▶ **What is expected**:
Could you transcribe every entry exactly, leaving nothing out?

### Record set ###

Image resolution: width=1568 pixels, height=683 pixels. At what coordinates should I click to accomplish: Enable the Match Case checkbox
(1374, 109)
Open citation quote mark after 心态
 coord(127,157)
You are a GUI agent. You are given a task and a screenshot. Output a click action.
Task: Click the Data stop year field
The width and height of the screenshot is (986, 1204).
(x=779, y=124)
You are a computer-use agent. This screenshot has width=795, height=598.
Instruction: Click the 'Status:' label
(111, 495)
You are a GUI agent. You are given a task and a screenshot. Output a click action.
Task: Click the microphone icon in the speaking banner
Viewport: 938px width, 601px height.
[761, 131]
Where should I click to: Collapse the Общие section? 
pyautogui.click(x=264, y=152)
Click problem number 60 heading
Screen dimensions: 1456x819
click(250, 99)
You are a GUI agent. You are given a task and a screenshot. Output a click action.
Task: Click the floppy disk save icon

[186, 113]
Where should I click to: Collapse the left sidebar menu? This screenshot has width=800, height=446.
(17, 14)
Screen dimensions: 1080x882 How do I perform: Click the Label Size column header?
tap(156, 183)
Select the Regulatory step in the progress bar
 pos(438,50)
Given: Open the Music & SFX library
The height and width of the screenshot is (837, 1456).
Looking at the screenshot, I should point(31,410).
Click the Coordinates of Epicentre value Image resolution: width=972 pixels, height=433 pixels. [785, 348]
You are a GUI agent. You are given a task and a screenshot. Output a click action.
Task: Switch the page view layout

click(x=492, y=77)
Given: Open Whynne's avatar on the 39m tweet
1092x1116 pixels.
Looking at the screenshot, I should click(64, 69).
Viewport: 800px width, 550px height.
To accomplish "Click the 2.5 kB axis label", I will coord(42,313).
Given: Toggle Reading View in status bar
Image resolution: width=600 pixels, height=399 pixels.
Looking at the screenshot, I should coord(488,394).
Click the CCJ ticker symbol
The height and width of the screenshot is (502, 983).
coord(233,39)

###

▶ **Problem solution**:
Image resolution: width=1568 pixels, height=683 pixels. At what coordinates should I click to accomplish: Enable the Match Case checkbox
(1374, 109)
Open citation quote mark after 心态
 coord(127,157)
You are a GUI agent. You are given a task and a screenshot. Output a click action.
Task: Click the Data stop year field
The width and height of the screenshot is (986, 1204).
(x=779, y=124)
You are a computer-use agent. This screenshot has width=795, height=598.
Instruction: Click the 'Status:' label
(111, 495)
You are a GUI agent. You are given a task and a screenshot. Output a click action.
Task: Click the microphone icon in the speaking banner
Viewport: 938px width, 601px height.
[761, 131]
Where should I click to: Collapse the Общие section? 
pyautogui.click(x=264, y=152)
Click problem number 60 heading
Screen dimensions: 1456x819
click(250, 99)
You are a GUI agent. You are given a task and a screenshot. Output a click action.
Task: Click the floppy disk save icon

[186, 113]
Where should I click to: Collapse the left sidebar menu? This screenshot has width=800, height=446.
(17, 14)
Screen dimensions: 1080x882 How do I perform: Click the Label Size column header?
tap(156, 183)
Select the Regulatory step in the progress bar
 pos(438,50)
Given: Open the Music & SFX library
The height and width of the screenshot is (837, 1456).
Looking at the screenshot, I should point(31,410).
Click the Coordinates of Epicentre value Image resolution: width=972 pixels, height=433 pixels. [785, 348]
You are a GUI agent. You are given a task and a screenshot. Output a click action.
Task: Switch the page view layout

click(x=492, y=77)
Given: Open Whynne's avatar on the 39m tweet
1092x1116 pixels.
Looking at the screenshot, I should click(64, 69).
Viewport: 800px width, 550px height.
To accomplish "Click the 2.5 kB axis label", I will coord(42,313).
Given: Toggle Reading View in status bar
Image resolution: width=600 pixels, height=399 pixels.
Looking at the screenshot, I should coord(488,394).
Click the CCJ ticker symbol
The height and width of the screenshot is (502, 983).
coord(233,39)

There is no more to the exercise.